> [Yazılı Talimat 1]: Kayıtlarda "This screenshot has width=653, height=653." geçen satırdan başlayıp kayıtların sonuna kadar giden satırları, "Select" yerine "Choose" koyarak değiştir ve gerisini aynen bırak. Resimleri yanıta alma.

> [Verilen Metin]:
Lâkin muradım odur ki, bu iki mes’ûd birbirine, yakın olalar.” İmâm-ı Ali (r.a.) “Benim de muradım odur, lâkin hicâb ederim.” Ukayl (r.a.) İmâm-ı Ali’nin (r.a.) elini tutup, Peygamberimizin (s.a.v.) hanesine geldiler. Hücre kapısında Resûlullahın (s.a.v.) cariyesi Ümmü Eymen (r.anhâ) rast geldiler. Ahvâli ona söylediler. Ümmü Eymen dedi ki: “Bu husus için sizin gelmeniz lâzım değildir.

Biz ezvac-ı tahirat ile ittifak edip, size haber veririz. Zira bu hususta hâtûnların kelâmı (sözü) dinlenir. Ümmü Eymen (r.anhâ) bu hâli Ümmü Seleme’ye (r.anhâ) söyledi. Diğer ezvâa tahirat Hazret-i Aişe’nin hanesine geldiler. Ümmü Seleme (r.anhâ) söze başlayıp, Hadîce’yi (r.anhâ) zikr etti. “Eğer o hayatta olsaydı, bize bir endişe olmaz idi” dedi. Resûlullah (s.a.v.) ağladı ve buyurdu ki:

“Hadîce gibi hâtûn hani? Halk beni tekzip ettikte, tasdîk etti ve bütün malını benim yoluma sarf etti. Dîn-i İslâma çok yardım etti. Hayatında Hak teâlâ bana emretti ki, Hadîce’ye müjde ver ki: Cennette Onun için zümrütten bir köşk yapılmıştır.”

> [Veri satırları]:
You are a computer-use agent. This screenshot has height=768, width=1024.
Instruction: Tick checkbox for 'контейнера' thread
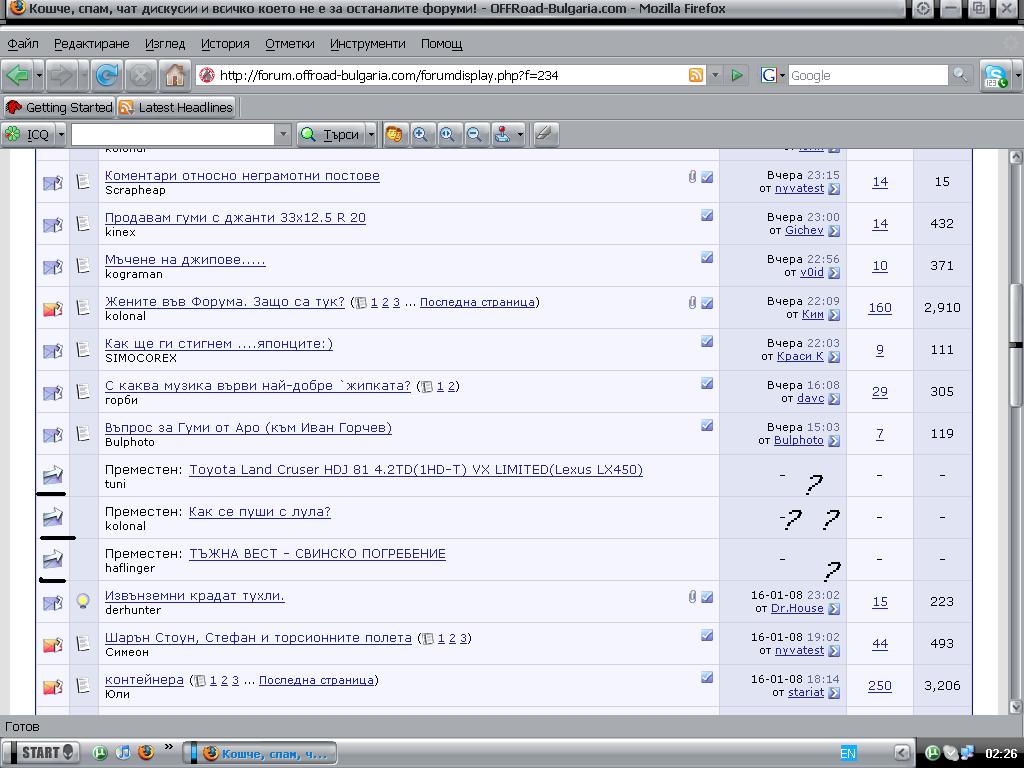coord(707,678)
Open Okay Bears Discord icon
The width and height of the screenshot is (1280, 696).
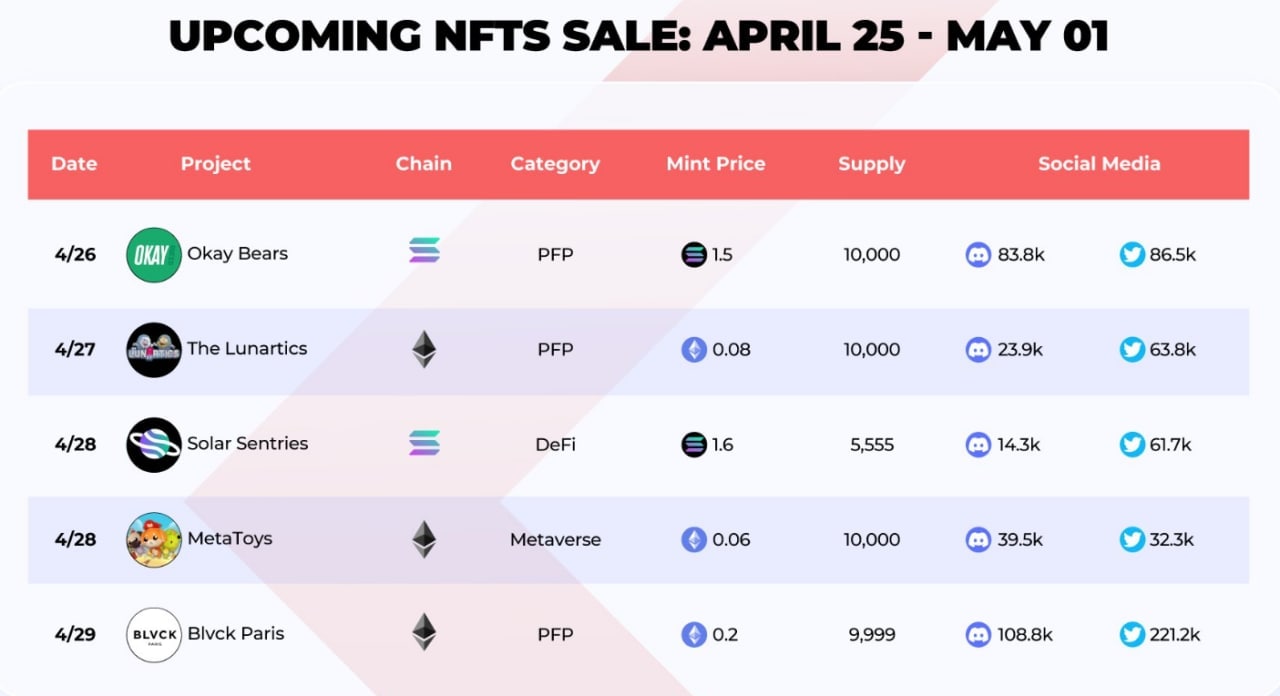[978, 254]
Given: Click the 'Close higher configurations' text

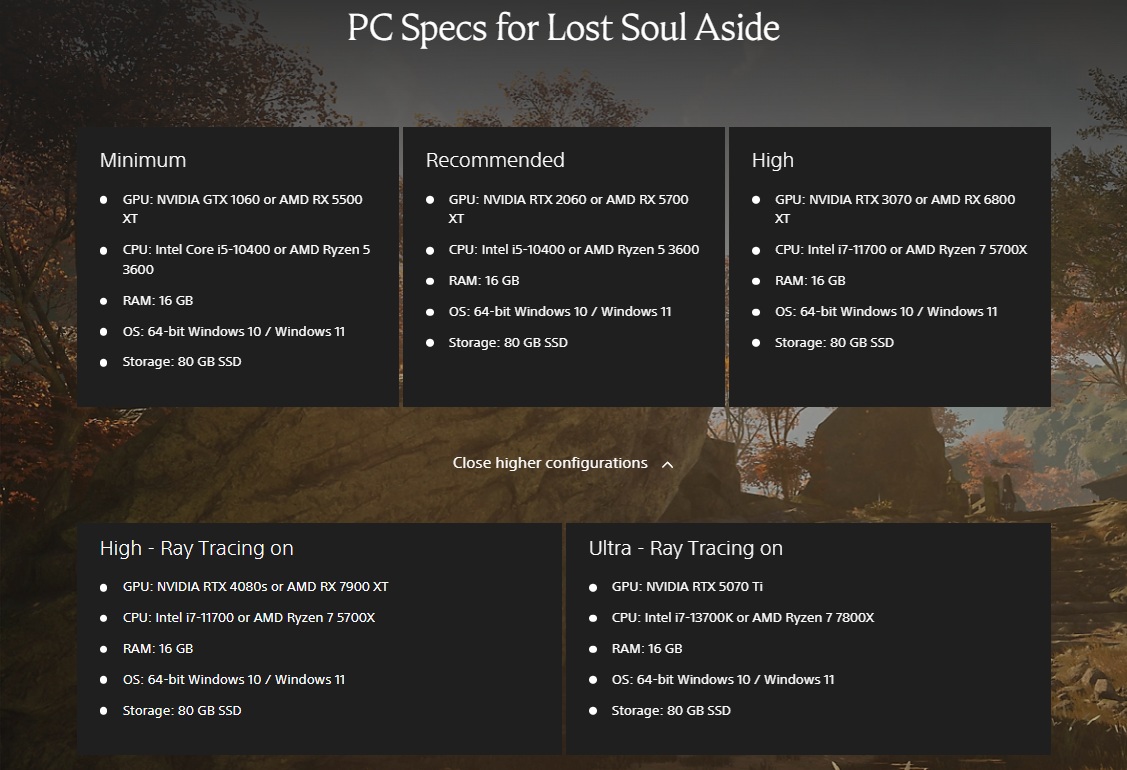Looking at the screenshot, I should click(550, 463).
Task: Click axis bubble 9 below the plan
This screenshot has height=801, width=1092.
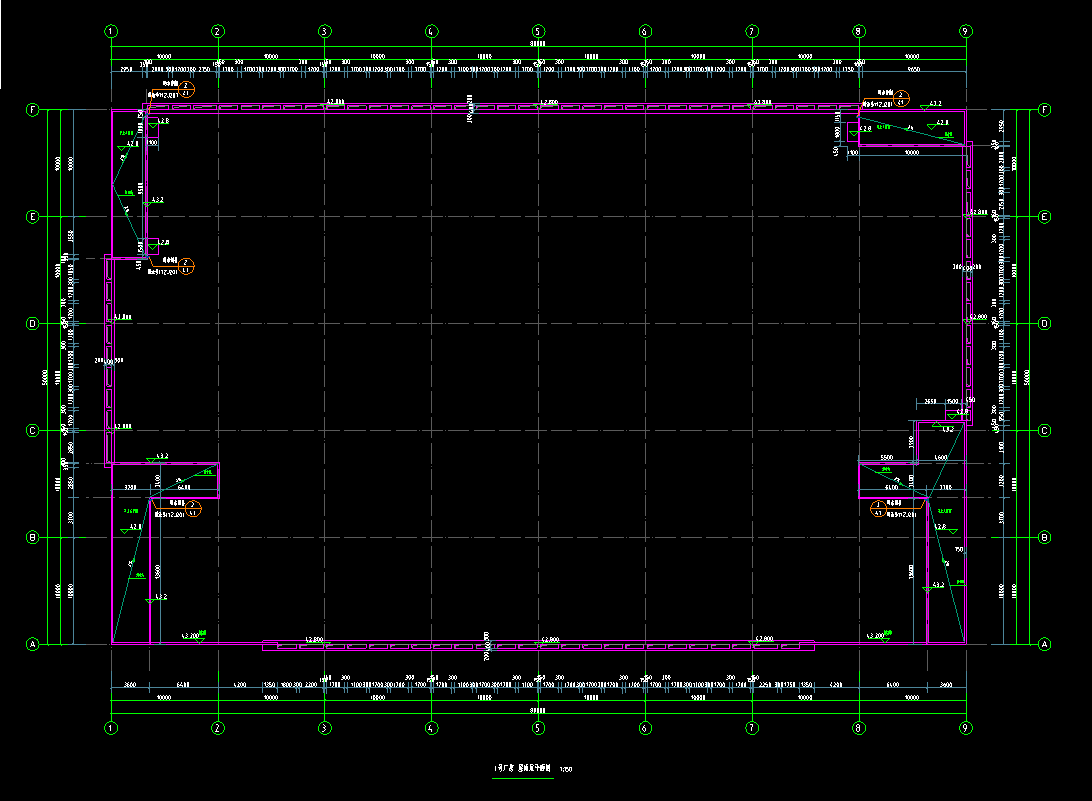Action: tap(965, 730)
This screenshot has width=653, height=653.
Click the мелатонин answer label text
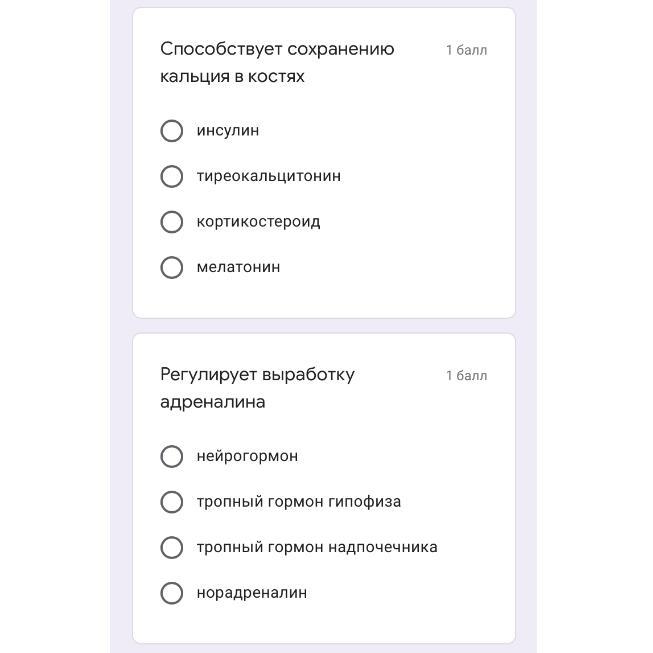pyautogui.click(x=238, y=267)
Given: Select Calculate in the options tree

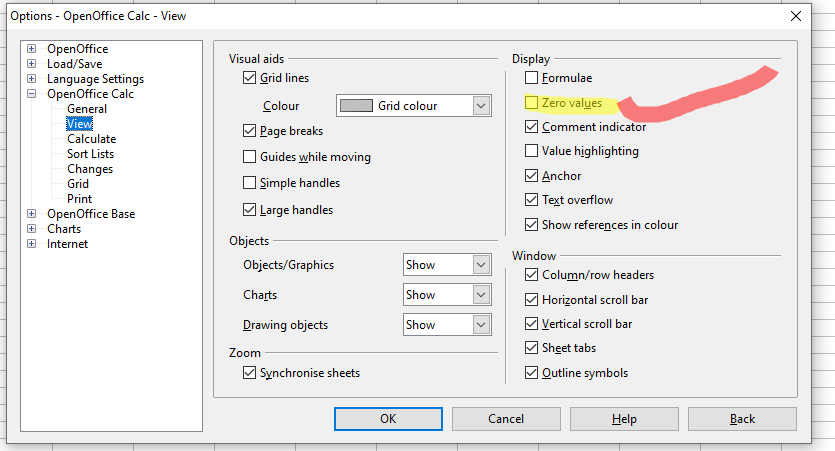Looking at the screenshot, I should pyautogui.click(x=91, y=139).
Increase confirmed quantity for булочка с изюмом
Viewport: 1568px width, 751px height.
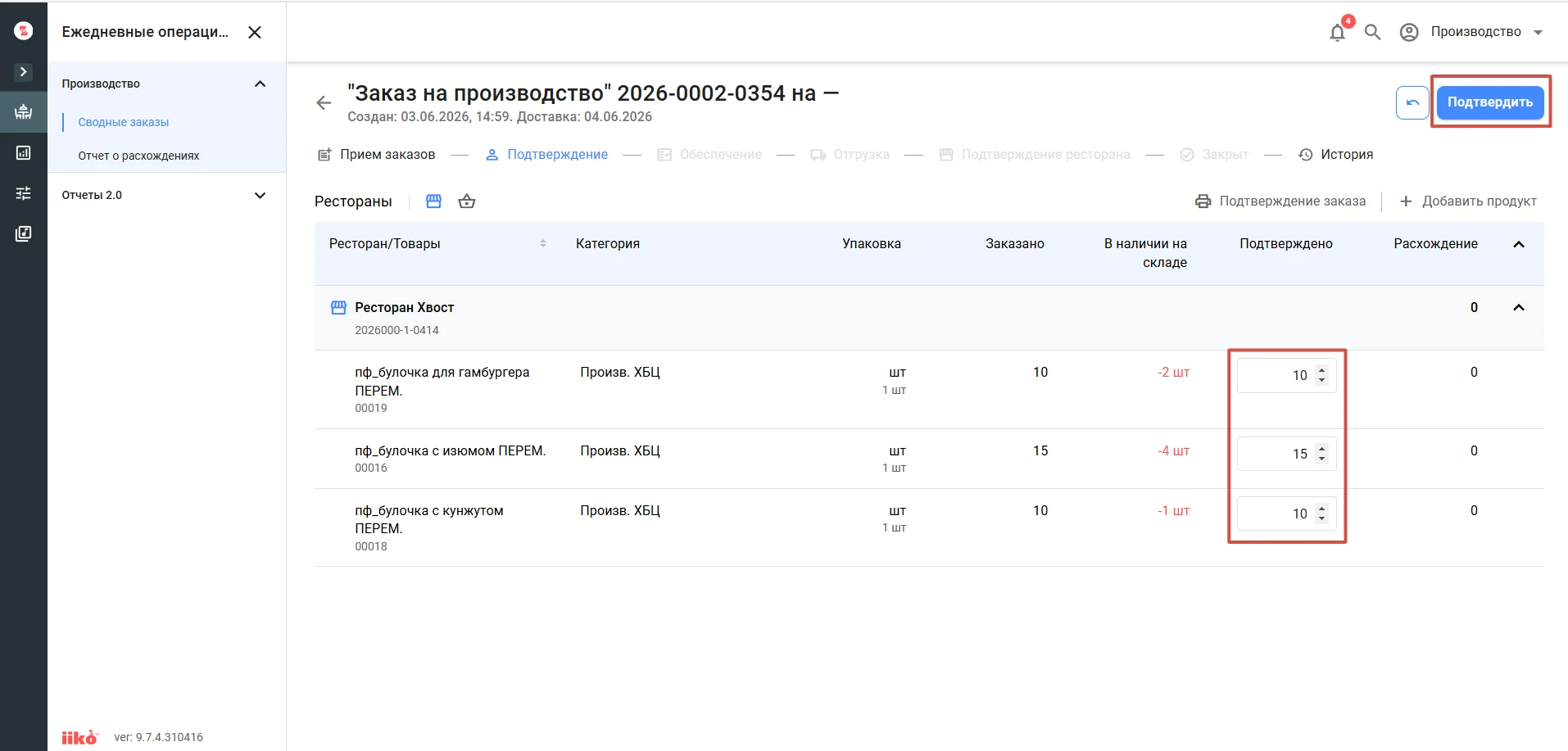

> [Yazılı Talimat 2]:
Verilen metne göre şu soruları yanıtla:
(a) Ümmü Eymen bu durumu kime anlattı?
(b) Ümmü Seleme söze başlayınca kimi andı?
(c) Cennette Hadîce için yapılan köşk neydendi?

> [Tam Yanıt 1]:
This screenshot has width=653, height=653.
Click the мелатонин answer label text
pyautogui.click(x=238, y=267)
Given: Choose Calculate in the options tree

Looking at the screenshot, I should pyautogui.click(x=91, y=139).
Increase confirmed quantity for булочка с изюмом
Viewport: 1568px width, 751px height.

> [Tam Yanıt 2]:
(a) Ümmü Seleme'ye.
(b) Hadîce'yi.
(c) Zümrütten.